The Tribunal decision

The Tribunal, relying on the decision in Hart v Comcare [2005] FCAFC 16, affirmed the reviewable decision, noting that Dr Lim had sustained her condition as a result of at least one instance of reasonable administrative action, namely the reasonable performance appraisal conducted by her supervisor on 31 January 2011. The Tribunal held that her psychological condition was not an injury for the purposes of section 5A of the SRC Act and Comcare was not liable to pay compensation.

The Federal Court decision

Dr Lim appealed the Tribunal's decision to the Federal Court on a number of grounds. Most relevantly, Dr Lim submitted that the Tribunal had misconstrued the meaning of the phrase "as a result of" in section 5A of the SRC Act.
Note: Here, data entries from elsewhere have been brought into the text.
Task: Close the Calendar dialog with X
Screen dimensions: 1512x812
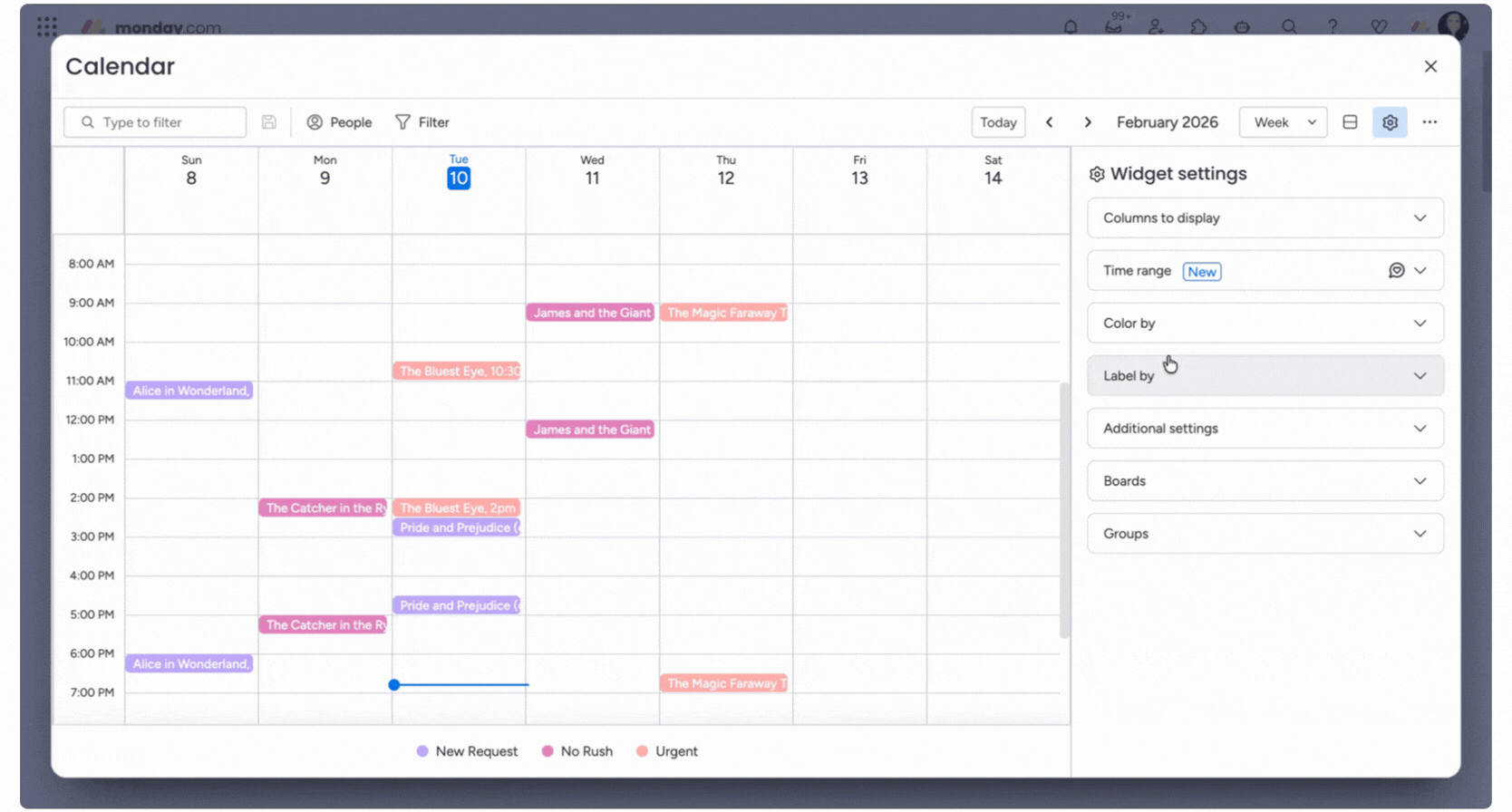Action: [1430, 66]
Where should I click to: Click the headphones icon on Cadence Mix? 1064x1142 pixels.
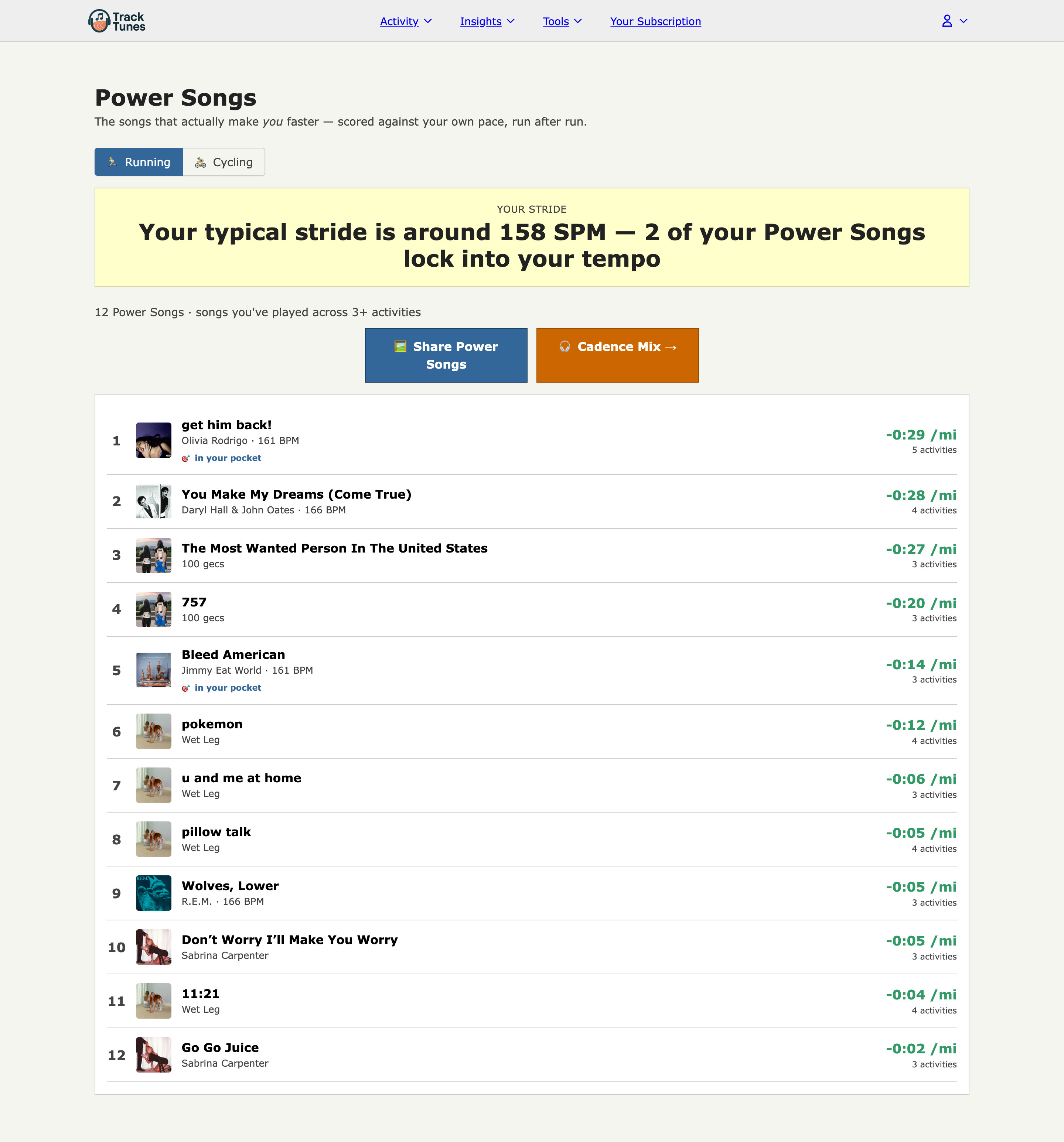[565, 346]
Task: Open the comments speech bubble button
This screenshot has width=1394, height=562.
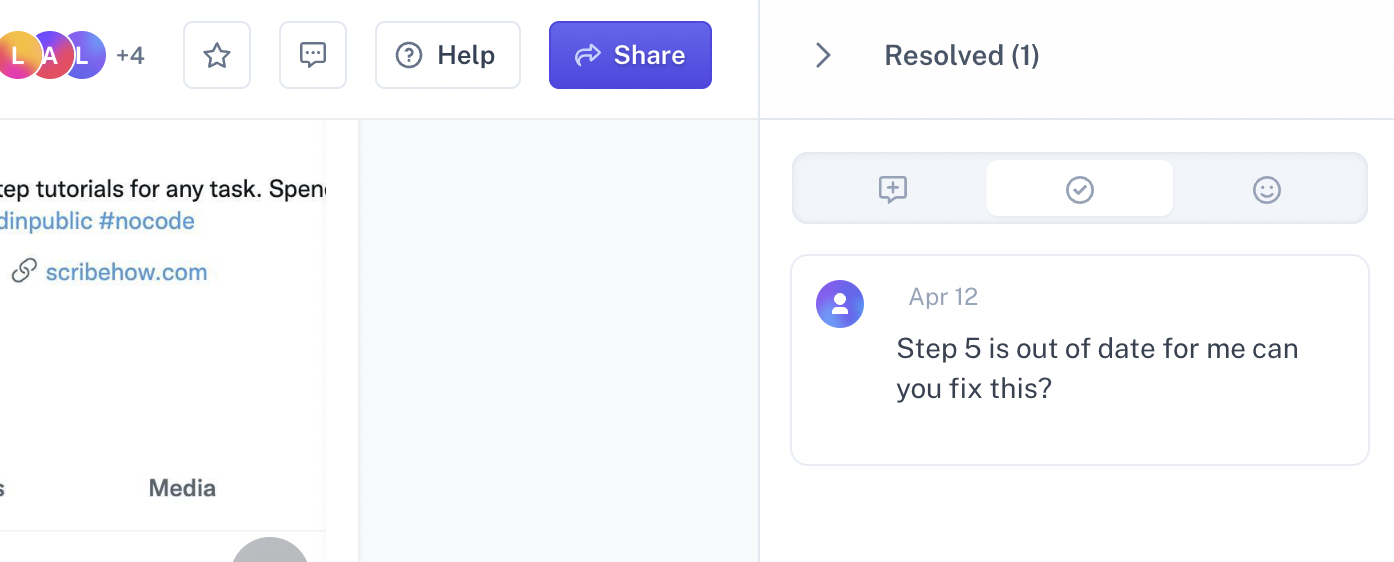Action: (x=313, y=55)
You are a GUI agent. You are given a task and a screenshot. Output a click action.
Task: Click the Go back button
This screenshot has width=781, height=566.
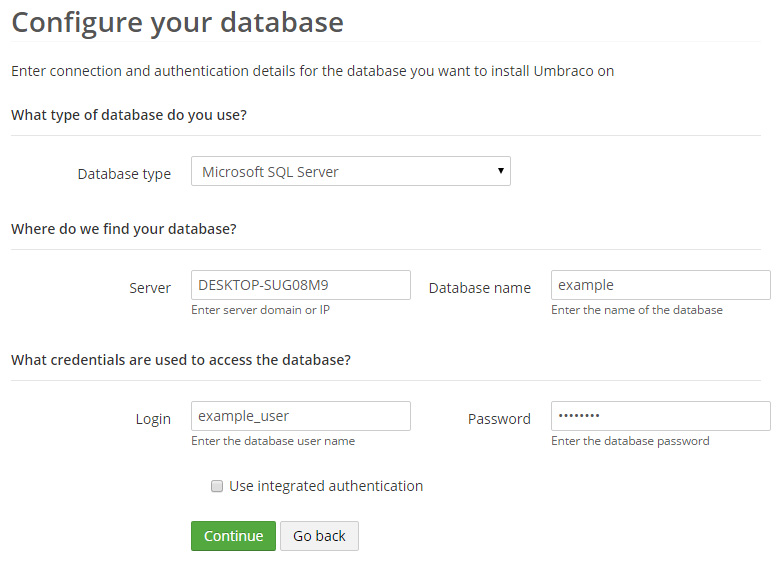coord(319,536)
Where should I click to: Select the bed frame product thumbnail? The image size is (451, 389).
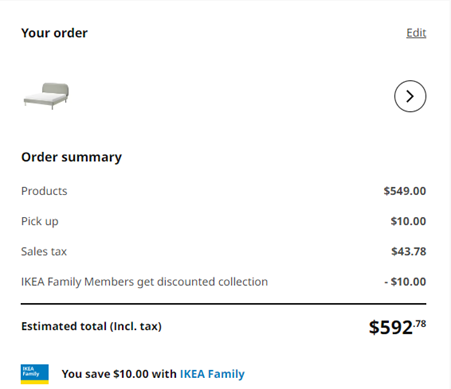click(46, 96)
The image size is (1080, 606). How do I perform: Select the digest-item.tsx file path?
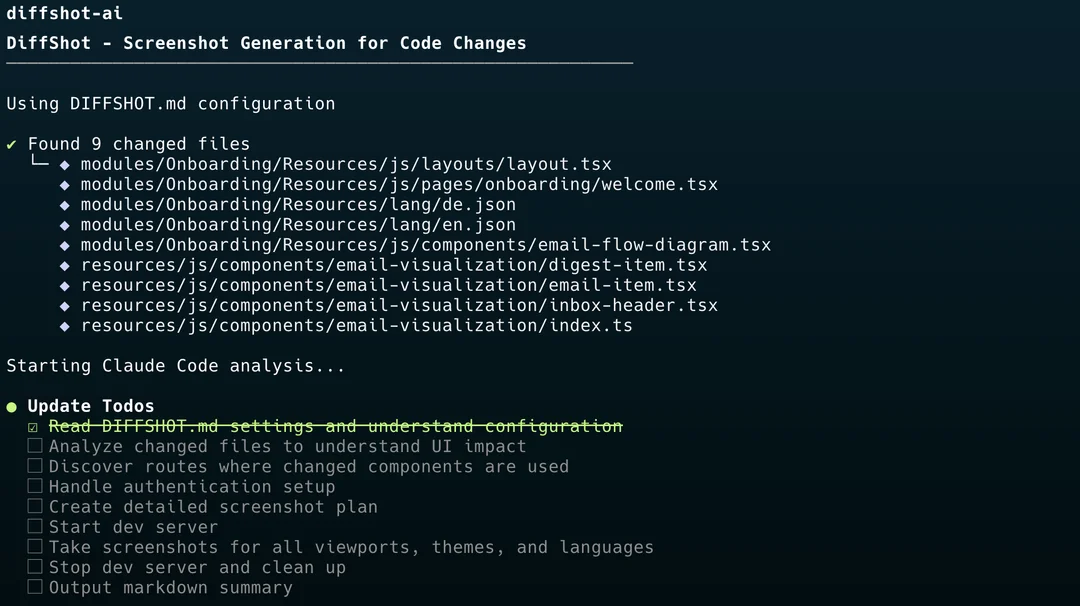pyautogui.click(x=394, y=265)
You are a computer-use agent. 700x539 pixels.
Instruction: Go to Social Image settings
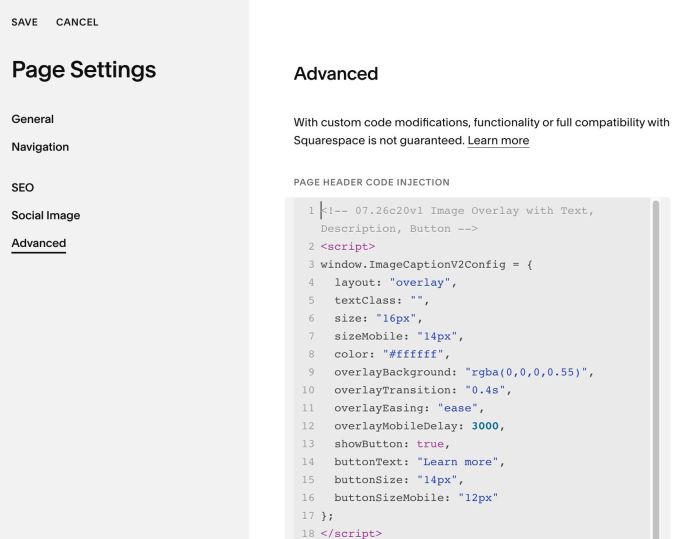coord(46,215)
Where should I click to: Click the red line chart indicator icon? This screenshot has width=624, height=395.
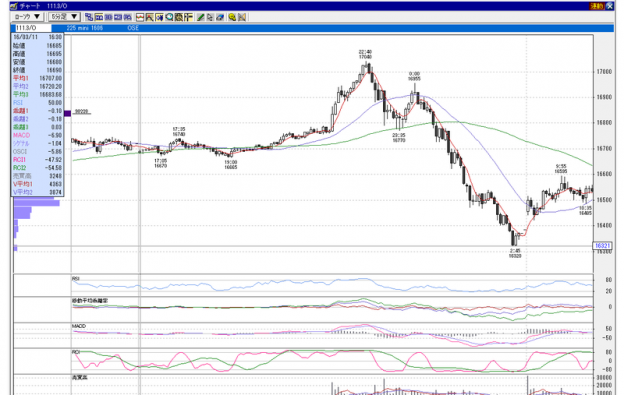point(140,17)

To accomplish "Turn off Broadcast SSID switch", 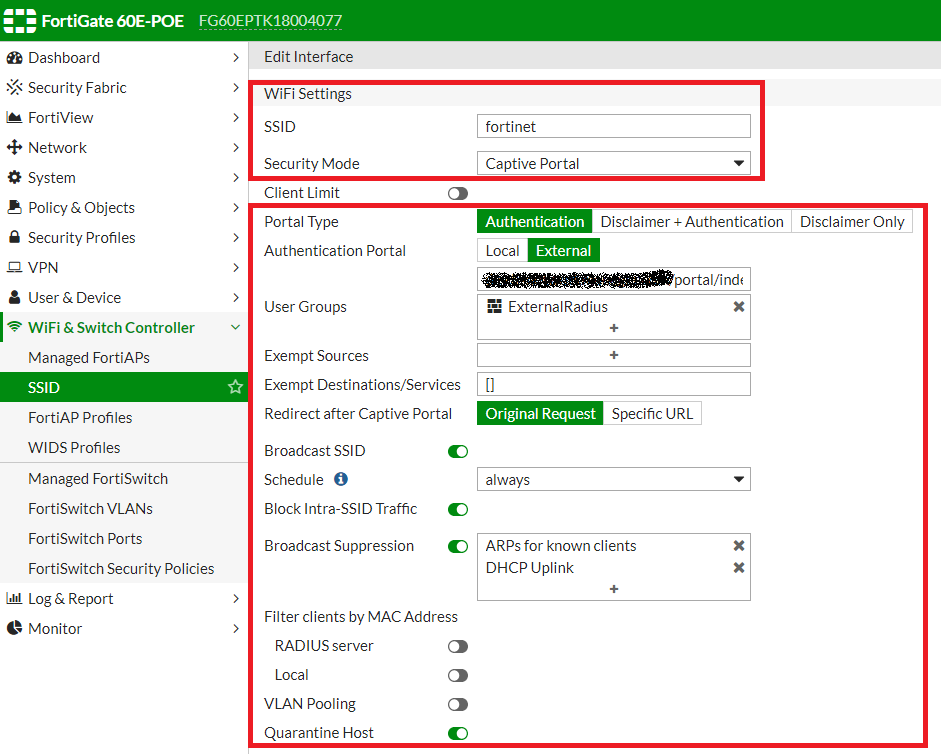I will (458, 451).
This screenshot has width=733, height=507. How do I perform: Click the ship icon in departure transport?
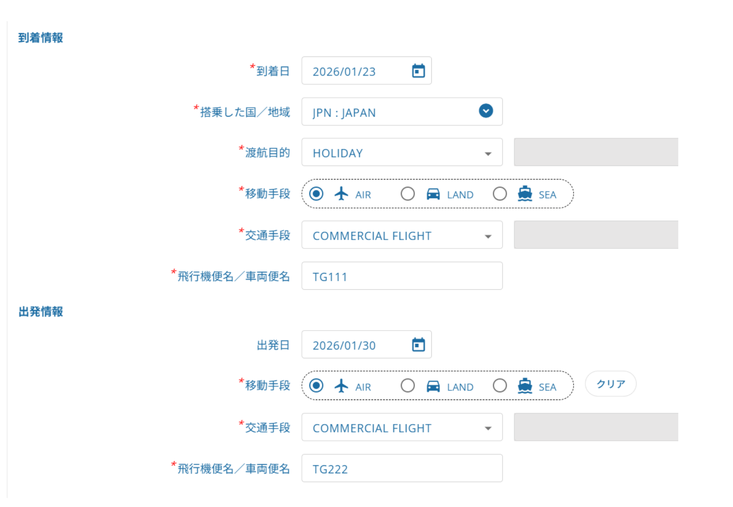(525, 386)
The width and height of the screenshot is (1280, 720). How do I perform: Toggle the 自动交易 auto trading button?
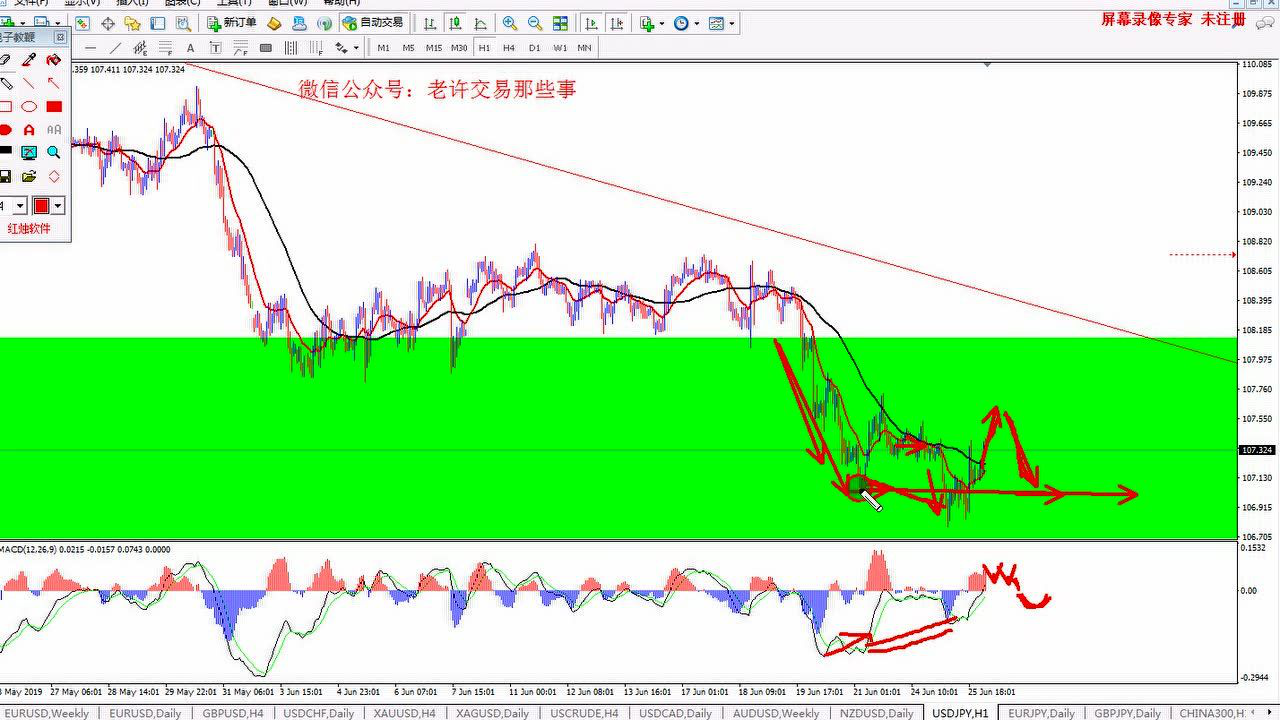pyautogui.click(x=372, y=23)
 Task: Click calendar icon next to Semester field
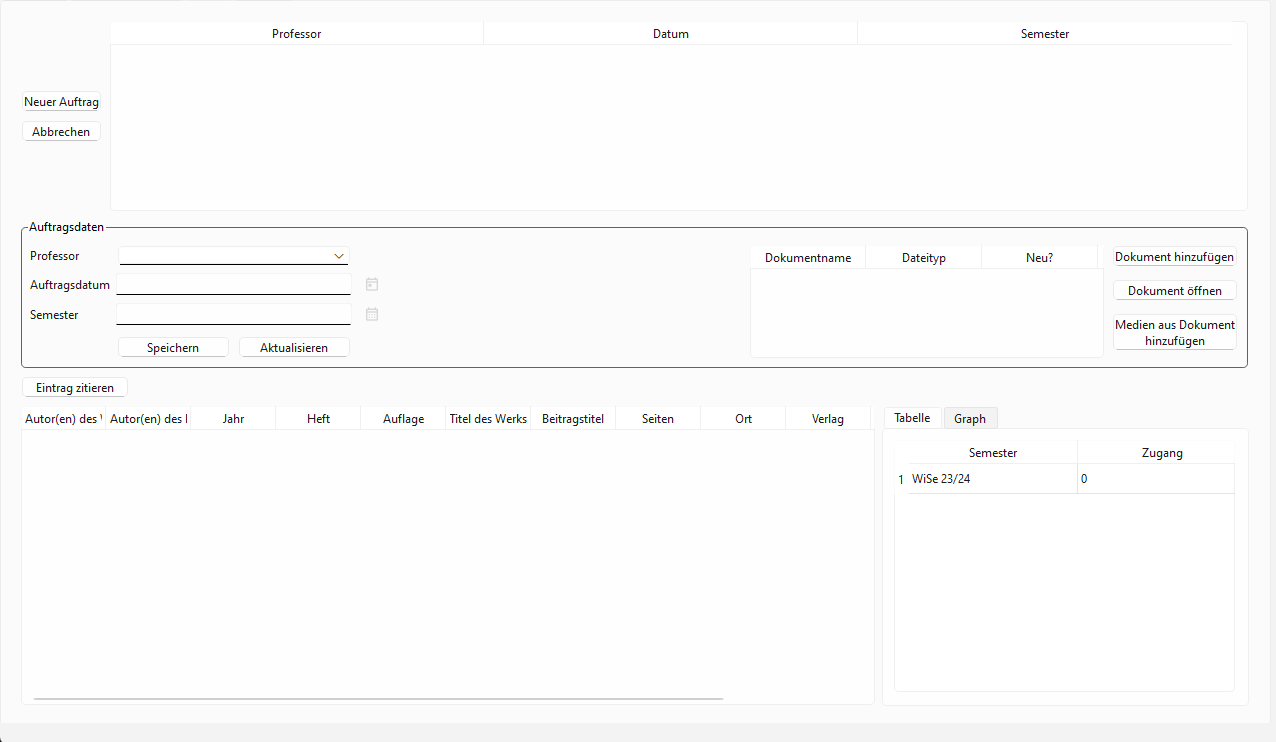point(372,314)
Flick J dismissed Dr Lim's appeal.

The Full Court decision

Dr Lim, now self-represented, appealed the Federal Court decision to the Full Court on the basis that Flick J had erred by failing to find that the Tribunal misconstrued the expression "suffered as a result of" set out in section 5A(1) of the SRC Act. Importantly, the High Court decision of Martin had been released since the Federal Court decision.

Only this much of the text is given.